Les produits financiers modernes, tels que les ETF (fonds négociés en bourse), les obligations souveraines indexées sur l’or et les comptes en or numérique, ont démocratisé l’accès à ce métal précieux, notamment dans les économies émergentes où la confiance envers les institutions financières demeure inégale.
Culturellement, l’or reste profondément ancré dans les sociétés, bien au-delà des logiques du marché.
En Inde, on estime que les ménages détiennent plus de 25 000 tonnes d’or, soit plus que les réserves cumulées des dix principales banques centrales. Il sert à la fois d’ornement, de dot et d’instrument d’épargne. Les achats d’or atteignent leur apogée lors des fêtes et des mariages, motivés à la fois par la tradition et par la prudence économique. En Chine, le symbolisme de l’or est tout aussi durable : il représente la vertu, la chance et la stabilité. Lors des crises financières, les particuliers se ruent sur les bijoux en or, brouillant ainsi la frontière entre émotion et investissement.
L‘essor des crypto-actifs a ravivé d’anciens débats sur la nature de la valeur. Le Bitcoin, souvent qualifié d’« or numérique », simule sa rareté grâce à une conception algorithmique, avec une offre fixe de 21 millions de pièces.
Pourtant, la comparaison est incomplète. Le Bitcoin est volatil, intangible et dépendant de l’infrastructure numérique. L’or, en revanche, porte en lui des millénaires de confiance. C’est une réalité physique, à l’abri des failles informatiques ou des interdictions réglementaires. Si le Bitcoin représente l’avenir de la spéculation, l’or incarne la mémoire de la confiance collective. Tous deux révèlent que la monnaie est, par essence, une construction sociale – un récit partagé sur ce qui compte vraiment.
tampon géopolitique
Dans l’économie politique du XXIe siècle, l’or redevient un actif stratégique.
Face au gel des réserves de change et à la manipulation du dollar par les sanctions occidentales, des pays comme la Chine et la Russie se sont tournés vers l’or comme rempart géopolitique. Il s’agit du seul actif échappant au contrôle de tout gouvernement ou banque centrale. La Banque populaire de Chine, par exemple, n’a cessé d’accroître ses réserves, qui dépassent désormais les 2 300 tonnes. La Banque de réserve de l’Inde a également porté ses réserves à près de 800 tonnes.
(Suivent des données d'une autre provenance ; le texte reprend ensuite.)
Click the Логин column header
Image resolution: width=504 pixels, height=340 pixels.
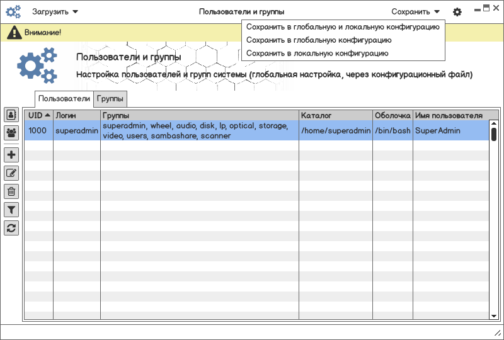(x=76, y=116)
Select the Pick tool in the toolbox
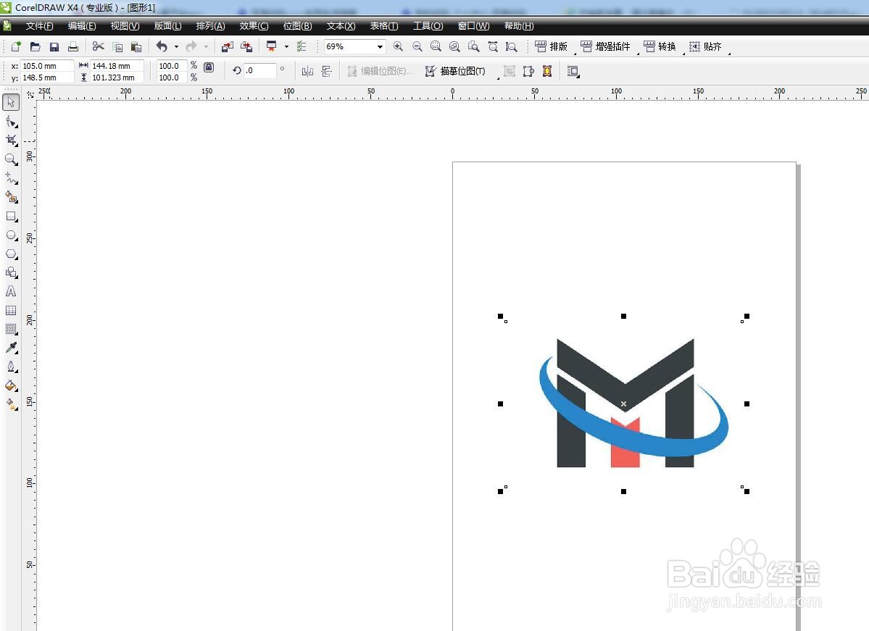Viewport: 869px width, 631px height. [11, 102]
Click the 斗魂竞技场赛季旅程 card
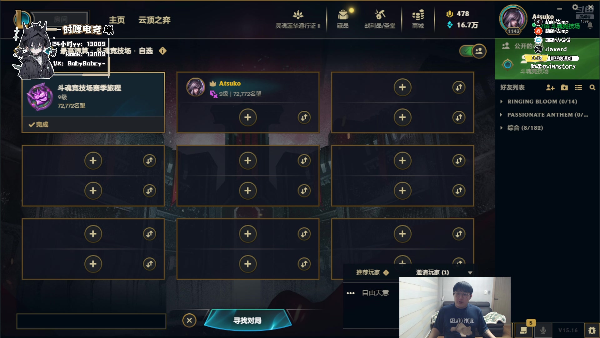The height and width of the screenshot is (338, 600). pyautogui.click(x=93, y=102)
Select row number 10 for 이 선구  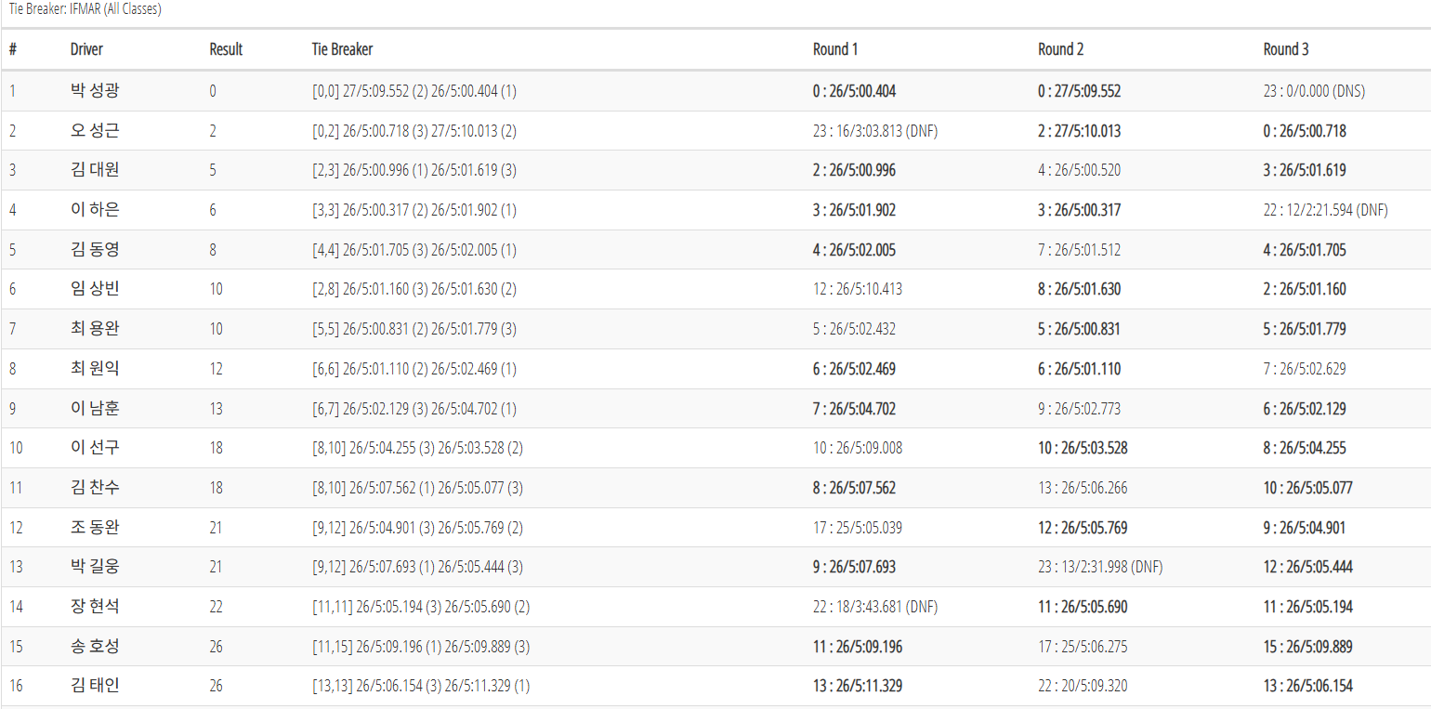pyautogui.click(x=16, y=448)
L’or est revenu sur le devant de la scène, non plus comme étalon de valeur, mais comme bouclier de souveraineté dans une ère de multipolarité conflictuelle.
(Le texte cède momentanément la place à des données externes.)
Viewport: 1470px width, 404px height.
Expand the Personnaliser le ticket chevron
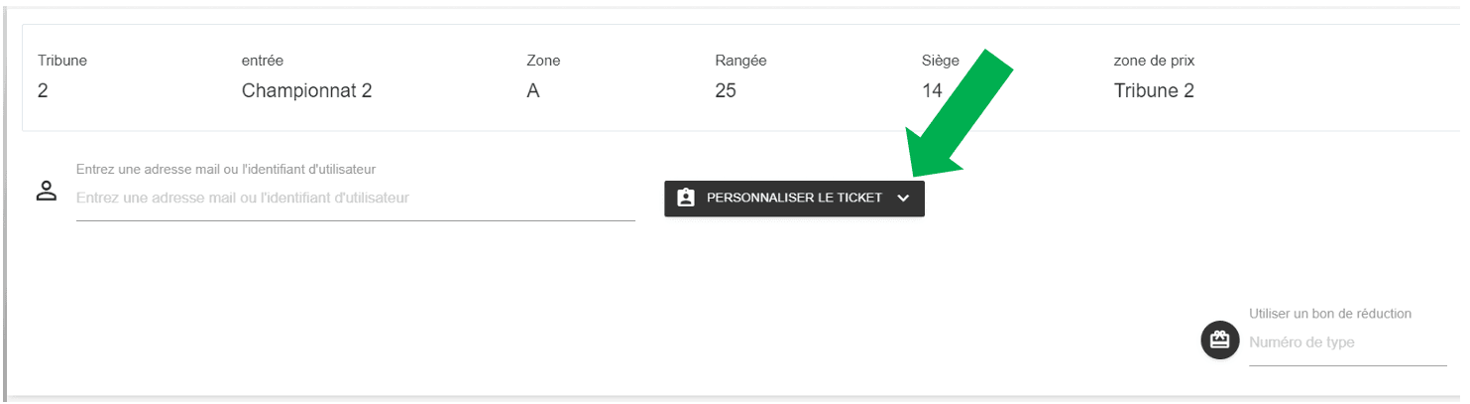click(x=903, y=198)
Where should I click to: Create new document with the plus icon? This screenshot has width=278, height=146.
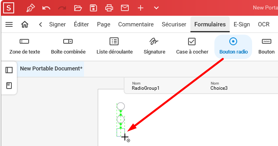pos(141,8)
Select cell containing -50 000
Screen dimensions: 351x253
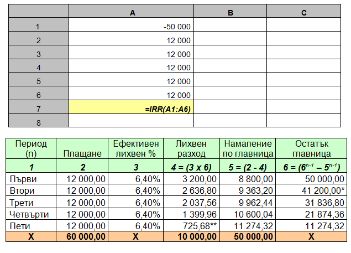pos(132,26)
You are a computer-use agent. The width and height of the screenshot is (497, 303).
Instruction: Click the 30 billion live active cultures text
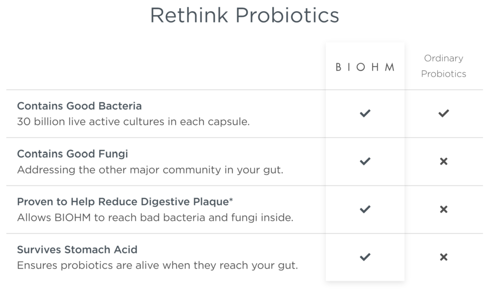tap(133, 122)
D’un point de vue philosophique, l’or soulève des questions plus profondes sur la notion de « valeur ». Les économistes débattent depuis longtemps de l’origine de la valeur : travail, utilité ou perception ? L’or, bien que d’utilité limitée, est difficile à extraire et sa valeur perçue est immense. Son attrait perdure précisément parce qu’il concilie besoins matériels et métaphysiques : la garantie tangible de la rareté et le réconfort intangible de la foi. John Maynard Keynes le qualifiait de « relique barbare », et pourtant, même lui ne put se départir de son emprise psychologique. L’humanité aspire à des symboles de stabilité, et l’or, impénétrable à la dégradation, offre cette illusion d’éternité.
L’innovation financière – de l’or tokenisé sur une blockchain aux plateformes de trading pilotées par l’IA – pourrait bien redéfinir la manière dont l’or est possédé et échangé.
Pourtant, au-delà de ces technologies, l’essence même de l’or demeure inchangée.
Son prix continuera de fluctuer, mais sa signification, elle, restera la même. L’or perdure car la confiance est fragile et c’est la croyance – et non le métal – qui constitue le fondement ultime de la valeur. Dans un monde saturé d’abstractions numériques, le poids intemporel de l’or nous rappelle que la véritable richesse tient autant à la mémoire qu’à l’argent.

PRATIK GHANSHAM SALVI est professeur adjoint d’économie, de banque et de finance au Ness Wadia College of Commerce de Pune, en Inde.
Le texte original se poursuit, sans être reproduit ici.